**Stored data**
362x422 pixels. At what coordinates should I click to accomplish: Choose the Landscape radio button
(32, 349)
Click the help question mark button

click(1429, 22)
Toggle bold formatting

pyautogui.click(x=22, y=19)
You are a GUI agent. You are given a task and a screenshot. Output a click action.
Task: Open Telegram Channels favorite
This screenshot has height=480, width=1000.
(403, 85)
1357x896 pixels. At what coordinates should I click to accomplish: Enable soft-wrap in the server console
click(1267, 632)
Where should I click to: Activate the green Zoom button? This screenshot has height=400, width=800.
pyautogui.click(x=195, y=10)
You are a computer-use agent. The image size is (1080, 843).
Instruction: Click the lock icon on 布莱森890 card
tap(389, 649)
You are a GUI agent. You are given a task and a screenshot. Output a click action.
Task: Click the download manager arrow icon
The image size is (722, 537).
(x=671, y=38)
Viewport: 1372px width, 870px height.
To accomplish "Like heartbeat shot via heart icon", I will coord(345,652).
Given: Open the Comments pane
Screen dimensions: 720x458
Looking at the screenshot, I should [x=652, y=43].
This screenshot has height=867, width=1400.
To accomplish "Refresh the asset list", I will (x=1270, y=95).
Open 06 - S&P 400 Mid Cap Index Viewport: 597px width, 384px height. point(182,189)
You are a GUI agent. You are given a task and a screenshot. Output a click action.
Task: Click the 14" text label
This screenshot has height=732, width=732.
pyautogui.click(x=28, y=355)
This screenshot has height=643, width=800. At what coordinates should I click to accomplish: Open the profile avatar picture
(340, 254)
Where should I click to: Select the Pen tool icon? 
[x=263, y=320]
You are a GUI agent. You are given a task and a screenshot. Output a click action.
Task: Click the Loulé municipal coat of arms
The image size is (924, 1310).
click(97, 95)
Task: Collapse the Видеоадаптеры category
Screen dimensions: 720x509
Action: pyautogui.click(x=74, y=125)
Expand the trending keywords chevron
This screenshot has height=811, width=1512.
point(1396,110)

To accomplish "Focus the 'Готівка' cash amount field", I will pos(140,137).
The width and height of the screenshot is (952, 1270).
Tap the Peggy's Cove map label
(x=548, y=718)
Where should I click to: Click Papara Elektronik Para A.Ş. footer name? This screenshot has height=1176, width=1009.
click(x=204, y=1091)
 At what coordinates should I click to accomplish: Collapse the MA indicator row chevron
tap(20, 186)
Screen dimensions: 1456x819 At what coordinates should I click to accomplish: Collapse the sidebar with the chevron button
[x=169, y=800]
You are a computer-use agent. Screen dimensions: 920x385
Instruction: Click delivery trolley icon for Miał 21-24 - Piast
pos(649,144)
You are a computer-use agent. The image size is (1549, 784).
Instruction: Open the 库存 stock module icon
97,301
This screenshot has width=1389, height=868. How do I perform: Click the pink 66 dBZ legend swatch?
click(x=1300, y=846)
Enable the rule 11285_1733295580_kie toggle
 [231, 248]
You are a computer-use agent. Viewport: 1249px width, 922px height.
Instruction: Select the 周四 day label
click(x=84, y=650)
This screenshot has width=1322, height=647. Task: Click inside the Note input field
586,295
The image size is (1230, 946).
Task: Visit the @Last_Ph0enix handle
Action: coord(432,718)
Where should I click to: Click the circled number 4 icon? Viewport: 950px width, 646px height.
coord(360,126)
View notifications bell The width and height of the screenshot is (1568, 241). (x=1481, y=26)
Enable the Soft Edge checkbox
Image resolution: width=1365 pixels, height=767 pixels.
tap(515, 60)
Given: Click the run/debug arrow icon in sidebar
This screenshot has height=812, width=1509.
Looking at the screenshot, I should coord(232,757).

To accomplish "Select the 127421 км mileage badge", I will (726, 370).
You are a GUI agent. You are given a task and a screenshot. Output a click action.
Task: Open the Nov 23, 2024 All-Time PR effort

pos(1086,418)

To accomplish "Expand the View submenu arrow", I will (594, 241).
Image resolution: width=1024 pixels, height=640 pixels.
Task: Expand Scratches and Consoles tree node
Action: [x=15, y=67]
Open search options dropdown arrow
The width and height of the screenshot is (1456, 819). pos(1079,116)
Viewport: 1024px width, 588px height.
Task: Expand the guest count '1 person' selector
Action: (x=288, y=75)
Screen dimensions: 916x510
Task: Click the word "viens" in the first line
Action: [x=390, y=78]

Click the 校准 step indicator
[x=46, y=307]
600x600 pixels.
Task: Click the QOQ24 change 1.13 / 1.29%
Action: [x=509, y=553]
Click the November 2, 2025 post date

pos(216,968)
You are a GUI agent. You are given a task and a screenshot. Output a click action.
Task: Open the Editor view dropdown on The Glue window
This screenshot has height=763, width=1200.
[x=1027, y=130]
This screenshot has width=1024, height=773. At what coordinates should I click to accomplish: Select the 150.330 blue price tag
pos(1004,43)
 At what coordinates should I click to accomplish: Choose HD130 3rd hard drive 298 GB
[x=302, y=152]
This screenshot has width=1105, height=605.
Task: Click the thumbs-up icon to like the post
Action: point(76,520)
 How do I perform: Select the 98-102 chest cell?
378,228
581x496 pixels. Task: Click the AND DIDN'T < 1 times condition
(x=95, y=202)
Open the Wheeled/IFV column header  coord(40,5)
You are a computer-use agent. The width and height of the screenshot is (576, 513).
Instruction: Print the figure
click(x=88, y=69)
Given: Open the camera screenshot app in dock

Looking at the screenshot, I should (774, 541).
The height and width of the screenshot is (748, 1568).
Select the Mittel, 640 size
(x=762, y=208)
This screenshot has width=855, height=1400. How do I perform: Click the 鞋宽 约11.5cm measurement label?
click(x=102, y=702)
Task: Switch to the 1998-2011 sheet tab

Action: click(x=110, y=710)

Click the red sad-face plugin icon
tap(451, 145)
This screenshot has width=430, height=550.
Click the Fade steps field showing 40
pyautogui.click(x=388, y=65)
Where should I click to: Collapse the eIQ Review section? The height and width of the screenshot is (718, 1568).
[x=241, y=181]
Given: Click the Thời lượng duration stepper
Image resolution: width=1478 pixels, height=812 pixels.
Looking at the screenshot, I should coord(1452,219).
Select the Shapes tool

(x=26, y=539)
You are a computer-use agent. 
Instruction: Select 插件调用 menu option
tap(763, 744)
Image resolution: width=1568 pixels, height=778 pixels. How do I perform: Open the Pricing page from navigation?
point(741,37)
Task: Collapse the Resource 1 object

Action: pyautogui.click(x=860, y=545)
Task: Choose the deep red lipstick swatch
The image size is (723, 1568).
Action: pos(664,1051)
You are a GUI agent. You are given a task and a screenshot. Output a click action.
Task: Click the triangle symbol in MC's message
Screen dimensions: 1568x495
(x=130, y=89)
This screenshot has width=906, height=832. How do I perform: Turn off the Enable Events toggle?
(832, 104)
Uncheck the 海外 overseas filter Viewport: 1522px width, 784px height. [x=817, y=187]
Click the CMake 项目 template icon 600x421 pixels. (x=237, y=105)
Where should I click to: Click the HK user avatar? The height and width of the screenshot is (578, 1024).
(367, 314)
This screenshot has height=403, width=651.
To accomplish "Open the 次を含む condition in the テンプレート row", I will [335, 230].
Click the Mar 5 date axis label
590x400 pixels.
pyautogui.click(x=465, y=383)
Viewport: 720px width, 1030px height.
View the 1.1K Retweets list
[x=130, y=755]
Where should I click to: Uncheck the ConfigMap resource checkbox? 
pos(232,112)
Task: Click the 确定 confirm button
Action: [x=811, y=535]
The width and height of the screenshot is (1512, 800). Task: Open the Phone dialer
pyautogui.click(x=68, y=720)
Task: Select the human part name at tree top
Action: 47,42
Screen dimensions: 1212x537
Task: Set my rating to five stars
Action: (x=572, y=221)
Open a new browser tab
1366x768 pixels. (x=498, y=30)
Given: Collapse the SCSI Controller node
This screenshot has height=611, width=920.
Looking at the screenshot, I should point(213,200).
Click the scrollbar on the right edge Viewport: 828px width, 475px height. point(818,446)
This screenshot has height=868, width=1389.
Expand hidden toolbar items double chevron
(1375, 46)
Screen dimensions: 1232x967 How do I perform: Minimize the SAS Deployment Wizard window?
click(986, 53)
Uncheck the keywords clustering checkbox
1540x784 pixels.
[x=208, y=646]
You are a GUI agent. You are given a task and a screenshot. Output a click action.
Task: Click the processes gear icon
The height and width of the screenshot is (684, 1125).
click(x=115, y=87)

**Description of the task**
Copy the data verbatim, from the line containing "I will pos(140,137)." down to the line containing "Action: [x=15, y=67]", including both of those lines.

**Response to the task**
To accomplish "Focus the 'Готівка' cash amount field", I will pos(140,137).
The width and height of the screenshot is (952, 1270).
Tap the Peggy's Cove map label
(x=548, y=718)
Where should I click to: Click Papara Elektronik Para A.Ş. footer name? This screenshot has height=1176, width=1009.
click(x=204, y=1091)
 At what coordinates should I click to accomplish: Collapse the MA indicator row chevron
tap(20, 186)
Screen dimensions: 1456x819 At what coordinates should I click to accomplish: Collapse the sidebar with the chevron button
[x=169, y=800]
You are a computer-use agent. Screen dimensions: 920x385
Instruction: Click delivery trolley icon for Miał 21-24 - Piast
pos(649,144)
You are a computer-use agent. The image size is (1549, 784).
Instruction: Open the 库存 stock module icon
97,301
This screenshot has width=1389, height=868. How do I perform: Click the pink 66 dBZ legend swatch?
click(x=1300, y=846)
Enable the rule 11285_1733295580_kie toggle
 [231, 248]
You are a computer-use agent. Viewport: 1249px width, 922px height.
Instruction: Select the 周四 day label
click(x=84, y=650)
This screenshot has width=1322, height=647. Task: Click inside the Note input field
586,295
The image size is (1230, 946).
Task: Visit the @Last_Ph0enix handle
Action: coord(432,718)
Where should I click to: Click the circled number 4 icon? Viewport: 950px width, 646px height.
coord(360,126)
View notifications bell The width and height of the screenshot is (1568, 241). (x=1481, y=26)
Enable the Soft Edge checkbox
Image resolution: width=1365 pixels, height=767 pixels.
tap(515, 60)
Given: Click the run/debug arrow icon in sidebar
This screenshot has height=812, width=1509.
Looking at the screenshot, I should coord(232,757).

To accomplish "Select the 127421 км mileage badge", I will (726, 370).
You are a GUI agent. You are given a task and a screenshot. Output a click action.
Task: Open the Nov 23, 2024 All-Time PR effort

pos(1086,418)

To accomplish "Expand the View submenu arrow", I will (594, 241).
Image resolution: width=1024 pixels, height=640 pixels.
Task: Expand Scratches and Consoles tree node
Action: [x=15, y=67]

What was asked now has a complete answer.